Он мог бы выйти из комнаты, мог бы обрушить на нее проклятия. Но он ничего этого не сделал, и Ханна по-настоящему пожалела о своих словах. Не от того, что они могли означать для нее или даже для Мигеля, но от того, что они могли означать для ее мужа. Она могла представить его разъяренным, взбешенным, ожесточенным, но не сломленным и побежденным.
– Тогда у меня ничего больше нет, – сказал он тихо.– Я потерял все. Мне придется продать дом. А теперь у меня не будет и сына.
– Это дочь, – тихо сказала Ханна. – Я так задумала.
Казалось, Даниель ее не слышал.
– Я потерял все, – повторил он. – И все это из-за брата. Я здесь не останусь.
– Куда ты отправишься? – спросила она так, будто говорила с другом, которого постигло несчастье.
– В Венецию. Может быть, в Лондон. А ты отправишься к Мигелю?

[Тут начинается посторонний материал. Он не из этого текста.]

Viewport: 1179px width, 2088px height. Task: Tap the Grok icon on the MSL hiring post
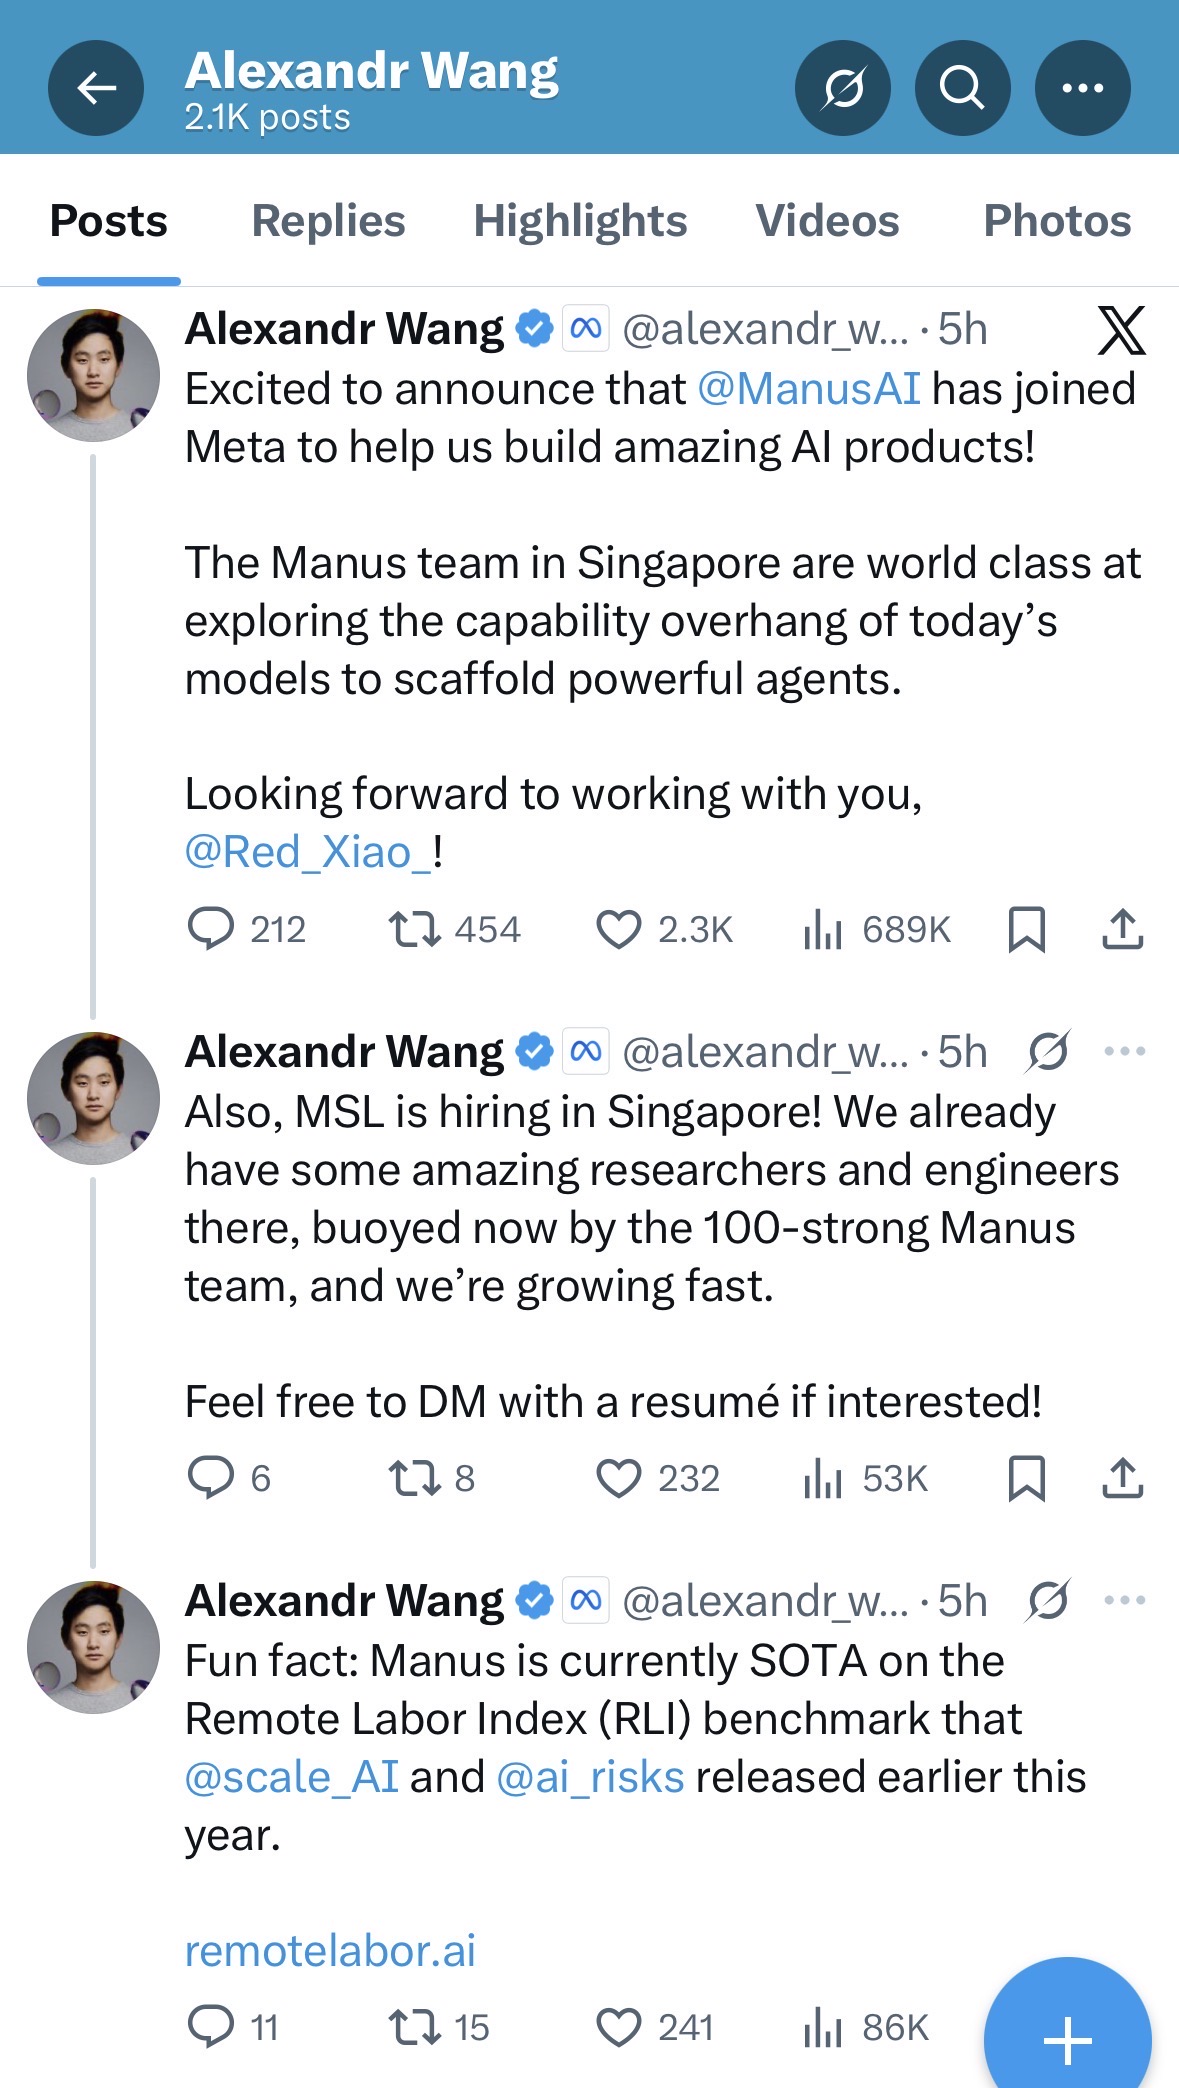pos(1048,1051)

– Я не уверена, что он меня примет.
С какой стати он должен? Несколько слов, сказанных со зла Даниелю, навсегда изменили жизнь Мигеля. Как она могла поступить так жестоко? И все же, если бы можно было вернуть эти слова, она бы этого не сделала.
– Он тебя примет. У него осталась какая-то честь. Завтра я попрошу маамад дать развод, а потом уеду.
Она хотела подойти, взять его за руку и сказать какие-то добрые слова, но это она сделала бы для себя, только чтобы облегчить свою вину. Она не осмелилась.
– А я уйду сейчас, – сказала она.
– Так будет лучше всего.
Пока она шла по Влойенбургу, ужас покидал ее капля за каплей. Она представляла, как Мигель прогонит ее, проклянет, захлопнет дверь перед носом. Что она будет делать? У нее не будет ни дома, ни денег, но будет ребенок, о котором нужно заботиться. Можно было бы найти монастырь, где ее примут, но она даже не знала, есть ли монастыри в Соединенных провинциях. Возможно, ей придется ехать на юг, в Антверпен, чтобы найти монастырь. Как она доберется туда? Собственных денег у нее было всего несколько монет.